Since the simulation segment layer was unfinished and the compiler was experiencing malfunctions, the intended purpose of the project could not be fulfilled. However, the failure of the compiler was a result in itself as R is currently the only language that can compile to PISA assembly. Additionally, as the program was worked on, it helped to expose language constructs that needed to be added to R. In particular, logical “and” and “or” operators (& and ||) and an if statement that allowed separate conditions for entering and exiting the body. The if-fi statement is desirable because the if statement requires its conditional to be invariant. This leads to overly verbose code to accomplish simple things, when a separate exiting conditional would make the meaning much clearer. Although the simulator was in a (probably) working state without these features, the obfuscation of the code created by working around them will interfere with debugging and maintenance.

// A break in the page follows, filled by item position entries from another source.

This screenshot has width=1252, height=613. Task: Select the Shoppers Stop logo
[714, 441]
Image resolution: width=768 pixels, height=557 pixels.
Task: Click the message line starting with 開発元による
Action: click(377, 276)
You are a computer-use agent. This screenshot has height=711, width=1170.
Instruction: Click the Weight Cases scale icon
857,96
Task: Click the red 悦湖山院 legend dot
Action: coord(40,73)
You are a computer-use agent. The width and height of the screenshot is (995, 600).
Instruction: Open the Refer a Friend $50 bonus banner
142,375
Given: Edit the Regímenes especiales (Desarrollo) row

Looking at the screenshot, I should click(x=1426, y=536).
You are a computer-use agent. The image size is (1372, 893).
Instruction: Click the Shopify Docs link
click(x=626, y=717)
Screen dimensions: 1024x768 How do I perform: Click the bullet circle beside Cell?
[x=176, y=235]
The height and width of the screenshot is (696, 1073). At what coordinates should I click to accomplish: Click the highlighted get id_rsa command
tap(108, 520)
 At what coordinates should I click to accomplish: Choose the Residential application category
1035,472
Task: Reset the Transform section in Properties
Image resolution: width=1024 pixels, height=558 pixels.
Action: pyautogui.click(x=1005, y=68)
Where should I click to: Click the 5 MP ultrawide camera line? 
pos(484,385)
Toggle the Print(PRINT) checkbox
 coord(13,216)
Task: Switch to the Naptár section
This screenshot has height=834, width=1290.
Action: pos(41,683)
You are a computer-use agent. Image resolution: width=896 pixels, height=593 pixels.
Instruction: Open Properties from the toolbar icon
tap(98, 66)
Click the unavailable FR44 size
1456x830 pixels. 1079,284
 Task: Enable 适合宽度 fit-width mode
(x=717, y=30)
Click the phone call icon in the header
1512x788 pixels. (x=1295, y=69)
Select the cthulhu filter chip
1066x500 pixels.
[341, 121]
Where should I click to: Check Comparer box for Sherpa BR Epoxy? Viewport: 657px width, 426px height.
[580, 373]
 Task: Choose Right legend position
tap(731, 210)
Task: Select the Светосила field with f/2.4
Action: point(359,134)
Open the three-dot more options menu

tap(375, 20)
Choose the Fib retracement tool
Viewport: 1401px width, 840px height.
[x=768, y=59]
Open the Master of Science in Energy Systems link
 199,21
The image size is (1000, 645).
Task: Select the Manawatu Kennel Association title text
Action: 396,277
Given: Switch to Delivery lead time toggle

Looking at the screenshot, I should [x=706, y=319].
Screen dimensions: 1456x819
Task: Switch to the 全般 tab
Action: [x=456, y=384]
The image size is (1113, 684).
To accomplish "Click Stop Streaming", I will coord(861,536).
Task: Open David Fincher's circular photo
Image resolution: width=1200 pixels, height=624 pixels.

See Appendix A for a comparison of code between the existing “if” construct and the proposed “if-fi”.

Conclusion:

A mostly complete program was developed for this project. Although incomplete and unable to compile, it showed that – syntactically at least – the R language is capable of creating large programs for general use. The largest previous test program was a quantum physical simulation that was much smaller and focused mainly on mathematics. The program was designed to be modular so future work can be inserted easily into the existing simulation framework. Future work on the simulator begins with the completion of the simulation segment layer so complexity data may be gathered for Bennett89. Later improvements to the simulator might include reducing waste in the garbage stack. Currently, all HC11 instructions create a 32-bit garbage word – except the JSR (jump to subroutine), which uses two. Many op codes need less than half of that. I did not believe that this waste would significantly influence the results, but it would be interesting to see how different the results look with an optimized garbage stack. The project could also be adapted into a full-fledged HC11 emulator. This could be done by implementing the rest of the op codes and simulating parts of the microcontroller ignored in this project – like the hardware configuration registers and interrupt system. Such a program would be useful to students learning microcontroller programming since it would allow them to back up after a mistake to aid in debugging.

Acknowledgments:

I would like to thank my advisor, Dr. Michael Frank, and the University of Florida’s Reversible Computing Research Group for their support and assistance in working on this project.

References:

[1] C. H. Bennett. Logical reversibility of computation. IBM J. Research and Development, 17(6):525-532, 1973.

[2] C.H. Bennett. Time/space trade-offs for reversible computation. SIAM J. Computing, 18(4):766-776, 1989.